# Document extract start

Secretary Powell's Nov. 20 speech included the usual formulations,  calling for the Palestinians to desist from the struggle and the  Israelis to "show restraint."

Israel's war criminal prime minister, Sharon, showed his  government's "restraint" two days later when the Israeli Army (IDF)  assassinated Mahmoud Abu Hanoud, one of the top leaders of the Hamas- Islamic Resistance Movement. Abu Hanoud, along with two associates,  was blown to bits by a missile fired at his car from a U.S.-provided  helicopter.  

Then, on Nov. 24, an Israeli army booby-trap exploded in the Khan  Younis refugee camp in Gaza, killing five young boys from the same  family.

Both of these attacks took place inside Zone A, the tiny part of  Palestine that is supposed to be exclusively controlled by the PA.  Since September, IDF units have occupied large parts of Zone A. Huge Palestinian marches in the West Bank and Gaza protested these  killings. Palestinian urban guerrilla units launched a mortar attack  on an Israeli base in Gaza, killing an Israeli soldier, the first  reported Israeli death from a mortar.

# Document extract end
# Listed entries start

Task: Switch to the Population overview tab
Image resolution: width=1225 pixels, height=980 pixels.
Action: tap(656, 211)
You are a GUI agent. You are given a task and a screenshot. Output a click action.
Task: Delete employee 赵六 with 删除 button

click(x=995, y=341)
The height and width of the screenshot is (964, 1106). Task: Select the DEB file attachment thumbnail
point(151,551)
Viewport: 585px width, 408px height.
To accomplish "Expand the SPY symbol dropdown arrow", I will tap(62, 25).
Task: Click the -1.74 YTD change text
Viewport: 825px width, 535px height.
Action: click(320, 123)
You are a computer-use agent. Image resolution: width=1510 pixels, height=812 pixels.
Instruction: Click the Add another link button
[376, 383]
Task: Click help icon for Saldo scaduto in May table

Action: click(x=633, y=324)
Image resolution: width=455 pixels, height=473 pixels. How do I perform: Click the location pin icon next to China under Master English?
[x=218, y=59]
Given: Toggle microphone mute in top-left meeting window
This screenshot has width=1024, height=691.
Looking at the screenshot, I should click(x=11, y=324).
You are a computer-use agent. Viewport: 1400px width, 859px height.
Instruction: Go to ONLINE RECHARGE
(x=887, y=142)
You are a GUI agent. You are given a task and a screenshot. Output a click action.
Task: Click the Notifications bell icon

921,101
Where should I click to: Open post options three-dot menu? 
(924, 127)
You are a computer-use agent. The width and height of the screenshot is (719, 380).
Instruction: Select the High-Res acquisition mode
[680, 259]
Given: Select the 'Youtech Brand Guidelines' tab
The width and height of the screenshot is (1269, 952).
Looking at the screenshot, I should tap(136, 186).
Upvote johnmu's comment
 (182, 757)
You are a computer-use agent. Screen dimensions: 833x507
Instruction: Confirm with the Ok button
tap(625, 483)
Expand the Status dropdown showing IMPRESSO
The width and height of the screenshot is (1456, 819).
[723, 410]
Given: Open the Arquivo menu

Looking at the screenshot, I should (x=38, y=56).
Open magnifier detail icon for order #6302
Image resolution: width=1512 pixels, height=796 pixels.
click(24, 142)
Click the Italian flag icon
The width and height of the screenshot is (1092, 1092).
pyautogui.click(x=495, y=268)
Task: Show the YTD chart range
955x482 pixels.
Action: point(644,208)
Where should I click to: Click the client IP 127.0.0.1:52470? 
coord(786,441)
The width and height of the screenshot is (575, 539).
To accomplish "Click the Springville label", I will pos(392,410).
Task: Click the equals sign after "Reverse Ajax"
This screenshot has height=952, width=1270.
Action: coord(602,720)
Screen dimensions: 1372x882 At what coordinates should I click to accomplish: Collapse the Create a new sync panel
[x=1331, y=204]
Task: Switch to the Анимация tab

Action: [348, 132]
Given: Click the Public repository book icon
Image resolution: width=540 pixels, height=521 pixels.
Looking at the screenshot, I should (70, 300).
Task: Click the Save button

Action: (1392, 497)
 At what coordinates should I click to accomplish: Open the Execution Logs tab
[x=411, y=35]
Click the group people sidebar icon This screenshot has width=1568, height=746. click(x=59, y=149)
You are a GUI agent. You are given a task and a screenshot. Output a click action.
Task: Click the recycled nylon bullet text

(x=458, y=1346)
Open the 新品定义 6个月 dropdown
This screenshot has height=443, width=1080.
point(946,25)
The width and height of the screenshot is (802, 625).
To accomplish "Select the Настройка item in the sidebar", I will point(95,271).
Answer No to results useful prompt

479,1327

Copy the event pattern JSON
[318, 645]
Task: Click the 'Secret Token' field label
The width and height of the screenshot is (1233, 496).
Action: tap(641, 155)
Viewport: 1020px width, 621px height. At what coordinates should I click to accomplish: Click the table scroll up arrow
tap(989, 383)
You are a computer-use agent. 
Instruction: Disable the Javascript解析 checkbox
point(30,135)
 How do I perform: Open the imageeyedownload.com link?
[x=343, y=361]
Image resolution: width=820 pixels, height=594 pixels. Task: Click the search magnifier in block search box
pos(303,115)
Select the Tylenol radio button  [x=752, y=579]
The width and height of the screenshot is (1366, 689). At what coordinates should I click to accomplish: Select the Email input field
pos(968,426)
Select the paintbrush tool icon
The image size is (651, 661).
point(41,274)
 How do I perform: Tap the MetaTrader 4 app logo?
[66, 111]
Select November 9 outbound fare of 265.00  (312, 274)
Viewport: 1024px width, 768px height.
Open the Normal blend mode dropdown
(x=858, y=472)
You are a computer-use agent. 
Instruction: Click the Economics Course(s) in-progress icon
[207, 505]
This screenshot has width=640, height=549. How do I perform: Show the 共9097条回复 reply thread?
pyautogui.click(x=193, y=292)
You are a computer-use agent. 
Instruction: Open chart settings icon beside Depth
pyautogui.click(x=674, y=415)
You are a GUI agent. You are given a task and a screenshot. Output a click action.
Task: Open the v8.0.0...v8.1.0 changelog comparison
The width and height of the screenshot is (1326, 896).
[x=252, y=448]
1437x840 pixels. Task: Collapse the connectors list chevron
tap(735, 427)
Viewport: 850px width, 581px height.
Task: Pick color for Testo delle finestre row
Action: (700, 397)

# Listed entries end

Tasks to perform –
A: How many children did the Nov. 24 booby-trap in the Khan Younis refugee camp kill, according to the excerpt on Secretary Powell's speech?
B: Summarize the excerpt on Secretary Powell's speech in two sentences.
C: Write out the part of the excerpt on Secretary Powell's speech that opens with the words containing "Both of these" and closes with "from a mortar.".

Responses by task –
A: It killed five young boys from the same family.

B: After Secretary Powell's Nov. 20 speech asked Israelis to "show restraint," the Israeli Army killed Hamas leader Mahmoud Abu Hanoud and two associates with a missile from a U.S.-provided helicopter, and on Nov. 24 an Israeli army booby-trap in the Khan Younis refugee camp killed five boys from one family. Both attacks took place in Zone A, huge Palestinian marches protested the killings, and a Palestinian mortar attack on an Israeli base in Gaza killed an Israeli soldier.

C:
Both of these attacks took place inside Zone A, the tiny part of  Palestine that is supposed to be exclusively controlled by the PA.  Since September, IDF units have occupied large parts of Zone A. Huge Palestinian marches in the West Bank and Gaza protested these  killings. Palestinian urban guerrilla units launched a mortar attack  on an Israeli base in Gaza, killing an Israeli soldier, the first  reported Israeli death from a mortar.